There is 1 patient observing tracheal bronchus (right upper lobe bronchial opening variation) under FOB. The right upper lobe opening was located above upper edge of the carina, and the cuff of BB could not completely block the non-ventilated lung, so the patient was excluded [21]. Furthermore, when the distance between the right upper lobe opening and carina is short, the right upper lobe opening is blocked by the cuff of BB, and the residual gas in the right upper lung is not expelling by suction [4]. Therefore, DLT or BB combined disconnection technique may be more appropriate for patients whose lesion is in the right upper lung. There are 4 patients observing severe pleural adhesions when pleural incision. The first phase of lung collapse depends on passive elastic recoil of the lung, so the patients were excluded [8].

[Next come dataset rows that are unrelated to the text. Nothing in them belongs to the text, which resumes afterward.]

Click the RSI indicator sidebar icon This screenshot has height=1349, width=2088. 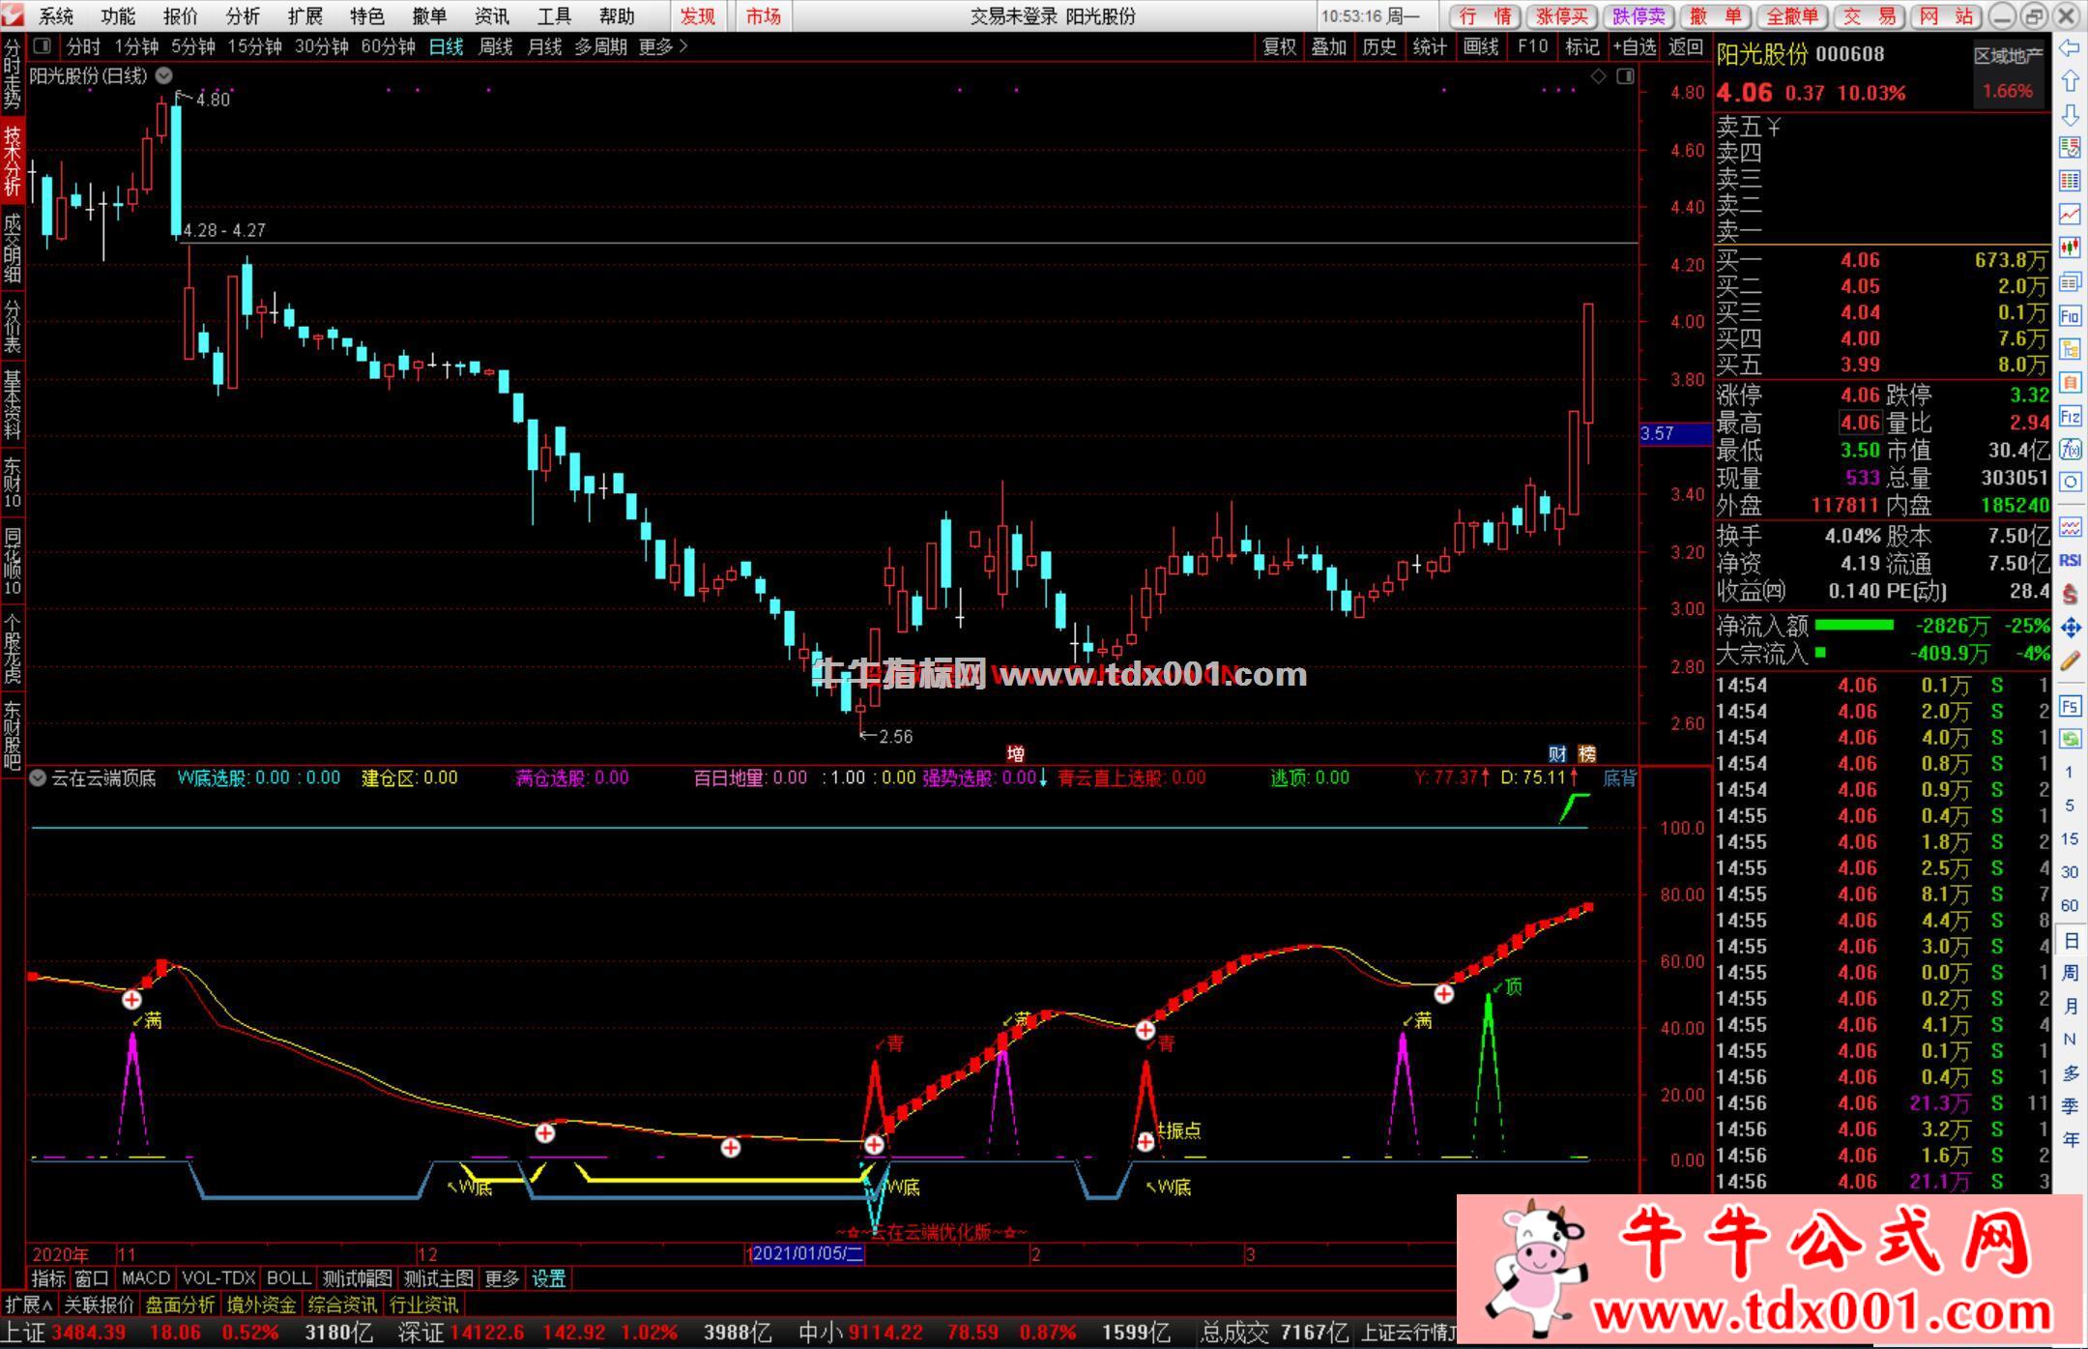coord(2070,560)
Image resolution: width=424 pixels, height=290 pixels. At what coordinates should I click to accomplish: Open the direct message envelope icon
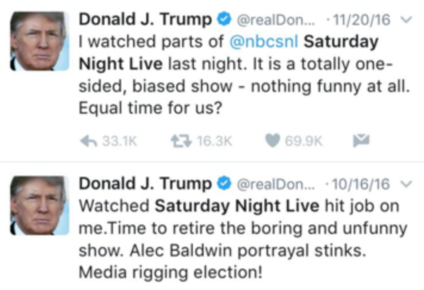361,140
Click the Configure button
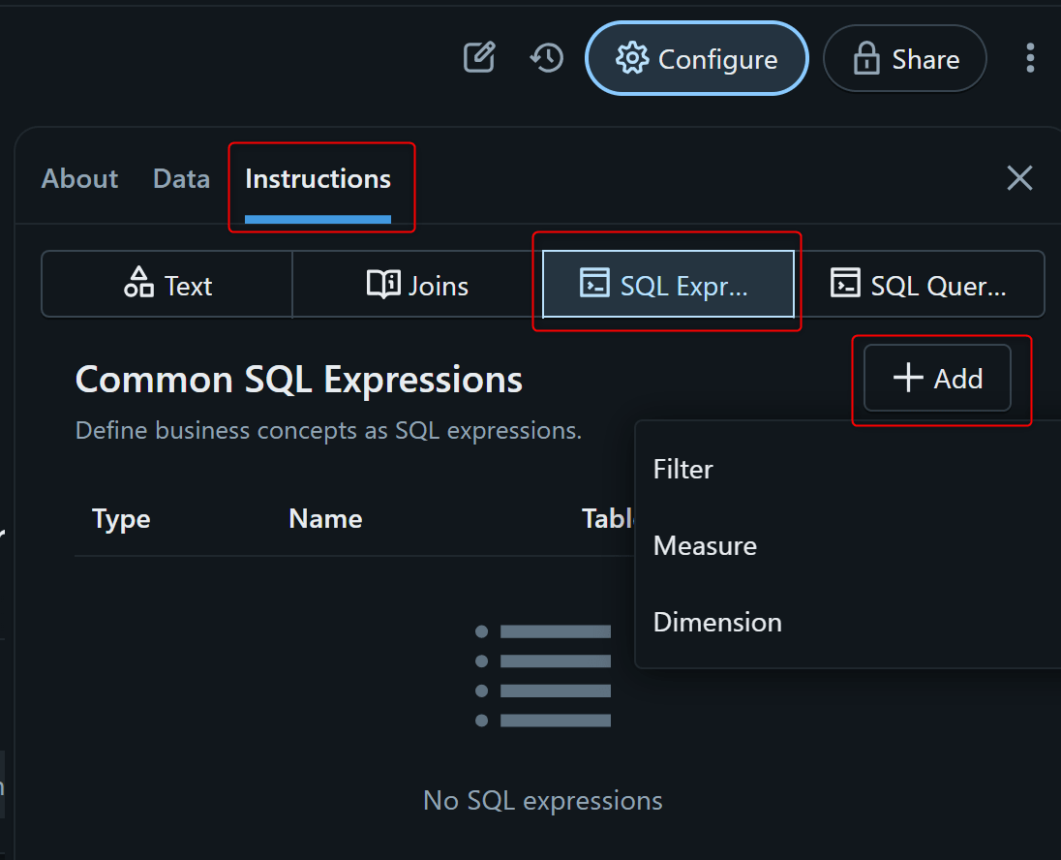Image resolution: width=1061 pixels, height=860 pixels. coord(696,59)
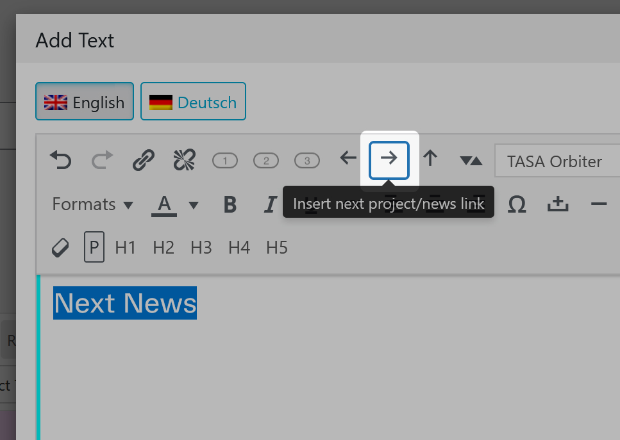Viewport: 620px width, 440px height.
Task: Click the Undo arrow icon
Action: click(x=61, y=159)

The Tappa BB (Hangzhou Tappa Medical Technology CO, Hangzhou, China) was used in this study. Its structure is basically consistent with that of Coopdech BB (Coopdech, Osaka, Japan). Both BB’s have an outer diameter (OD) of 3 mm. It is reported that the size of Fuji Uniblocker (Vitaid Ltd., Williamsville, New York, USA), Cohen BB (Cook Critical Care, Bloomington, Indiana, USA), Arndt BB (Cook Critical Care, Bloomington, Indiana, USA) is 9 F [22], and the OD is about 3 mm (OD = 0.33 × F), which is similar to Tappa BB and Coopdech BB. However, the internal diameters (center channel) of these BB are slightly different. Whether the conclusion of suction accelerating lung collapse can be extended to other types of BB deserves further study.

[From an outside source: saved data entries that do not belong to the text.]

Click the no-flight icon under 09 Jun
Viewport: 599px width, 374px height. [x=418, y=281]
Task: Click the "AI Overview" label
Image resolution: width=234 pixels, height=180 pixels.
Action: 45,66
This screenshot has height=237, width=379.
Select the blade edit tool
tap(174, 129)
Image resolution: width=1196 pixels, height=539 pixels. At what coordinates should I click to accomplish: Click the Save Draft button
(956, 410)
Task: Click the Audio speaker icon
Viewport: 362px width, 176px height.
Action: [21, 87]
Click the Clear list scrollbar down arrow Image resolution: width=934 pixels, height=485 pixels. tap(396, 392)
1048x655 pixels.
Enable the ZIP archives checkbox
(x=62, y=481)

The present study had several limitations. Firstly, the method used for assessing lung collapse, which lacks objectivity and may introduce bias into the evaluation process [23]. Scholars have proposed using the distance of lung collapse away from the chest wall to assess the degree of lung collapse. It is objective, but the size of the patient’s thorax varies with different patients, which could influence the measurement and is less clinically relevant [7]. The methods for assessing lung collapse need to be further explored. Secondly, only patients with normal pulmonary function tests and BMI were included. Further investigation is needed for evaluating efficacy of the suction in such patients. Thirdly, Further limitation might be that the study was a single-center study with short-term follow-up. The findings still need to be confirmed by further large-scale and multi-center studies.

Conclusion

A suction pressure of -10 cmH2O for 60 s after pleural incision is recommended in uniport VATS to speed lung collapse without the occurrence of occult lung injury.